Searching for an authentic past
In common with the great “anti-phoney”
Patrick Kavanagh
, whose lyrical grace Morrison resembles at times, the characteristic walking down familiar streets in search of that elusive authentic past finds an utterly unique and mischievously vernacular rendering in
Cleaning Windows
:
Oh Sam was up on top and I was on the bottom with the V we went for lemonade and Paris buns at the shop and broke for tea I collected from the lady and I cleaned the fanlight inside out I was blowing saxophone on the weekend in a Down joint.
What’s my line? I’m happy cleaning windows. ”
Cleaning Windows brings an unexpected reminder about just how much living and working has gone into the making of Morrison's writing and on the road, in the heaps of other places work has taken him, from Somerset and London to California and Canada, Geneva and Scandinavia.

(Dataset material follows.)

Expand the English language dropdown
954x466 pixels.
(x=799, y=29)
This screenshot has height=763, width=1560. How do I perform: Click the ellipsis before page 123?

But the talismanic Orangefield of east Belfast is at the heart's core with its "Sunday six bells" and
Going up the Castlereagh Hills and the Cregagh Glens in summer and coming back to Hyndford Street, feeling wondrous and lit up inside.
Van Morrison's glorious art, for which these lyrics are the score, comes close to perfection in In the Garden, which opens, as if for the very first time, with his own confounded ecstatic recollection, since that "always" is complicated with an emotional understanding that means much more than remembrance:
The fields are always wet with rain After a summer shower When I saw you standing, standing in the garden In the garden wet with rain.